PROMPT - All of the entries below must be copied out exactly.

DATA SUPPLIED -
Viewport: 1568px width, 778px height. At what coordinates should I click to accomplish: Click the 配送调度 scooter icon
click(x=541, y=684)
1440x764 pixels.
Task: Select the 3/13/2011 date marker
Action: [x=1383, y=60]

EXERCISE OUTPUT -
Viewport: 1568px width, 778px height. At what coordinates should I click to accomplish: Click the 配送调度 scooter icon
click(x=541, y=684)
1440x764 pixels.
Task: Select the 3/13/2011 date marker
Action: [x=1383, y=60]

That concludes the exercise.